I am so afraid that my son will not have any friends. He has mild autism and is a little socially awkward with other kids. I was at the playground with him last week and one of the boys in his class told another kid (right in front of my son and me) that he did not like playing with my son and that he did not like him. He's only 3. I am almost in tears as I am typing this. I guess it is affecting me more than I thought. He is such a happy, sweet, smart and loving little boy. I hate to think of other kids being mean to him, especially if he doesn't pick up on it. I'm not sure who I would tell this to if I could, but it helps to say it here. To all the kids in my son's preschool class, be nice to him and give him a chance.

:hug:

It's going to be OK! I teach 3-year-olds, and they are works in progress, manners-wise! If your son's teachers are anything like me, they will be looking for who he does "mesh" with in class, and setting things up for him to form a friendship. (Kids don't need to be friends with every kid in class, just someone. :) )
 


To my sisters. Whether you believe it or not my adopted kids are mine just as much as my birth kids. They are family just as much as your kids are. Refusing to have them included in family photos is cruel.

■ ■ ■ ■ ■

Copy the parenting posts again from "It's going to" to "photos is cruel.", and change "teachers" to "aides".

* **Recorded information**:
■ ■ ■ ■ ■

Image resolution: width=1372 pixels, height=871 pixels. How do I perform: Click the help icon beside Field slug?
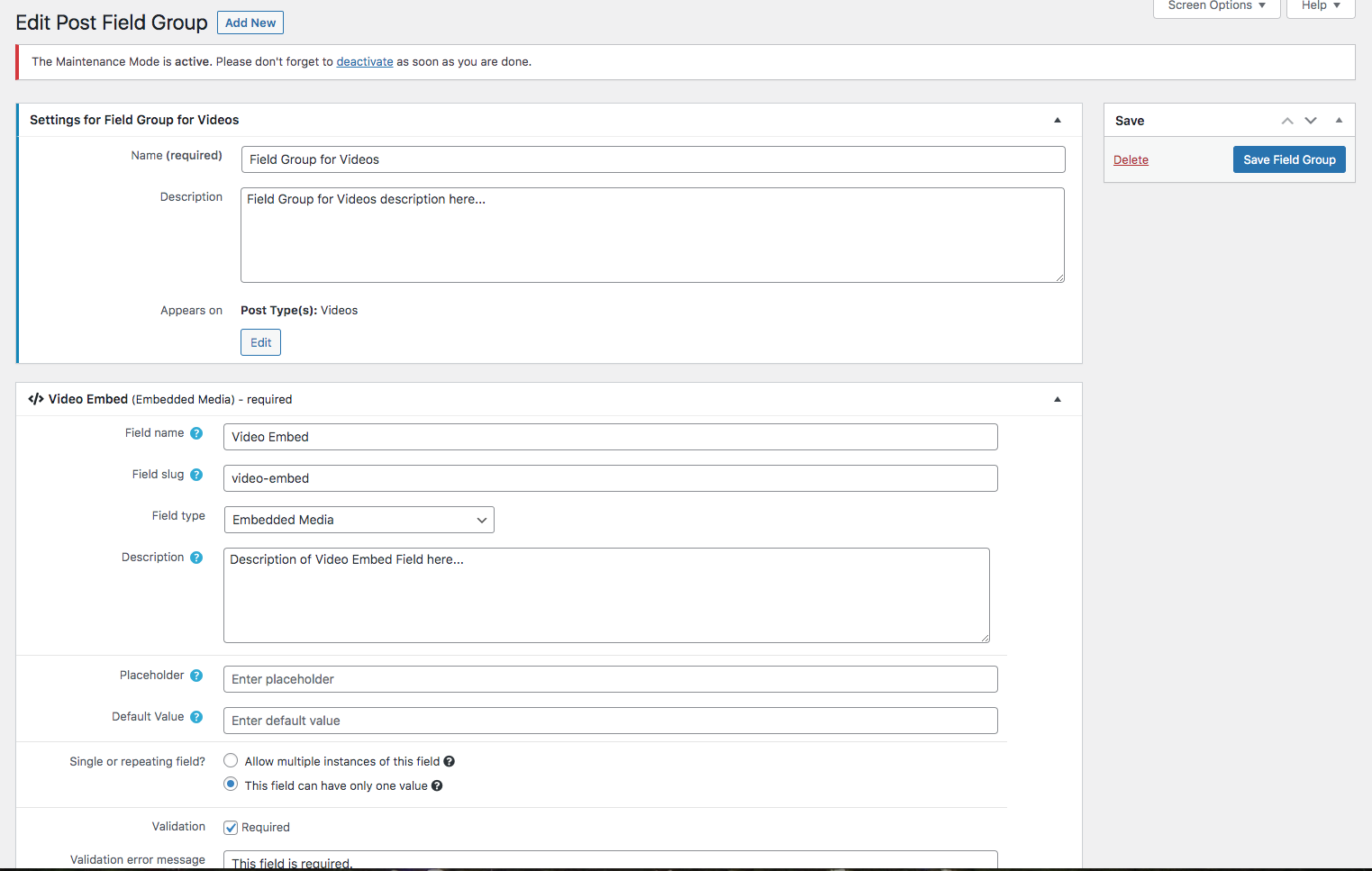pyautogui.click(x=196, y=475)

■ ■ ■ ■ ■

* **Written reply**:
It's going to be OK! I teach 3-year-olds, and they are works in progress, manners-wise! If your son's aides are anything like me, they will be looking for who he does "mesh" with in class, and setting things up for him to form a friendship. (Kids don't need to be friends with every kid in class, just someone. :) )
 


To my sisters. Whether you believe it or not my adopted kids are mine just as much as my birth kids. They are family just as much as your kids are. Refusing to have them included in family photos is cruel.